DOCUMENT PASSAGE Block Start

The authors also include this aside:

It could be argued that this paper is not suitable for publication in an anesthesiology journal and would be better

suited to an applied statistics journal; however, anesthesiology journals missed these cases of fraud and will need to learn to identify other cases of fraud in the future.

In fact, as we have reported, the journal *Anaesthesia* published its own statistical investigation of Fujii’s studies, which found what appears to be ironclad evidence of fraud.

DOCUMENT PASSAGE Block End

» **TASK TO CARRY OUT**
Transcribe verbatim the portion of the passage on anesthesiology journals and fraud that opens with the words containing "In fact, as" and closes with "evidence of fraud.".

DATASET EXCERPTS Block Start

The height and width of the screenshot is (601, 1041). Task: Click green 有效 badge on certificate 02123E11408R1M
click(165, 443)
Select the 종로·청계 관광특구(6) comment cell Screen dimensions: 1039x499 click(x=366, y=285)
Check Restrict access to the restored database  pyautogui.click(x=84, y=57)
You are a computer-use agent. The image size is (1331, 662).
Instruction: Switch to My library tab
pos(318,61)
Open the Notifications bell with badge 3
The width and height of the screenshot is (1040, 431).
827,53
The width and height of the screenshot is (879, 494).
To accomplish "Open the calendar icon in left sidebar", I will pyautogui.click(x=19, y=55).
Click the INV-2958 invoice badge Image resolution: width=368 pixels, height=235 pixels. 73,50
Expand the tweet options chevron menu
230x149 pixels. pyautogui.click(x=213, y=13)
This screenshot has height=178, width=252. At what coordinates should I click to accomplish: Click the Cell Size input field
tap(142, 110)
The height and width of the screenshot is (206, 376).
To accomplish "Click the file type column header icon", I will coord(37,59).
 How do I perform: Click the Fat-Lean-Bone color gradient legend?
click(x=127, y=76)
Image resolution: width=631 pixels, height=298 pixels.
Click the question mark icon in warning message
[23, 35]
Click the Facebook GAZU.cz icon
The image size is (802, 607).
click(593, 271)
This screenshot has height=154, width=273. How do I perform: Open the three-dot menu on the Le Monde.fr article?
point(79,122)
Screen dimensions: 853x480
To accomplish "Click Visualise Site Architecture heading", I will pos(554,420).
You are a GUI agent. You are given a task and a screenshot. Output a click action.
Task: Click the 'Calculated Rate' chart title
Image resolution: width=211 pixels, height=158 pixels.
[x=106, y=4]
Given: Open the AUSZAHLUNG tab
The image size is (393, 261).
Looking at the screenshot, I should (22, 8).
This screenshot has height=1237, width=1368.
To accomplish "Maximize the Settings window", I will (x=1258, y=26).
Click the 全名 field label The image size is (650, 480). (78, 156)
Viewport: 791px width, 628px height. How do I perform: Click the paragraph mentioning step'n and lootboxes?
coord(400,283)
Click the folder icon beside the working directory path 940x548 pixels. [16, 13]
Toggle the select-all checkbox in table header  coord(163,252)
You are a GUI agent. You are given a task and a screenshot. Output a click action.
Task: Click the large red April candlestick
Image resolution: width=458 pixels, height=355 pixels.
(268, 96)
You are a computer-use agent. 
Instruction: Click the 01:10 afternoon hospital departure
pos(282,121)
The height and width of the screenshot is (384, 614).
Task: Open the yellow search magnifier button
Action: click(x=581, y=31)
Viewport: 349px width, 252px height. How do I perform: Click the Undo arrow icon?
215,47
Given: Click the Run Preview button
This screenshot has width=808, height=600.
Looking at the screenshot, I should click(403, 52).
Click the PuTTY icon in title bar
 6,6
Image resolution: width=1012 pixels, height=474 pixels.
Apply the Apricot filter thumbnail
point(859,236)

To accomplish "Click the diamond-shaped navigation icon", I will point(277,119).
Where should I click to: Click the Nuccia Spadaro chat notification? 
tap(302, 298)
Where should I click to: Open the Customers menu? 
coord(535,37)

DATASET EXCERPTS Block End

» **OUTPUT FOR THIS EXERCISE**
In fact, as we have reported, the journal *Anaesthesia* published its own statistical investigation of Fujii’s studies, which found what appears to be ironclad evidence of fraud.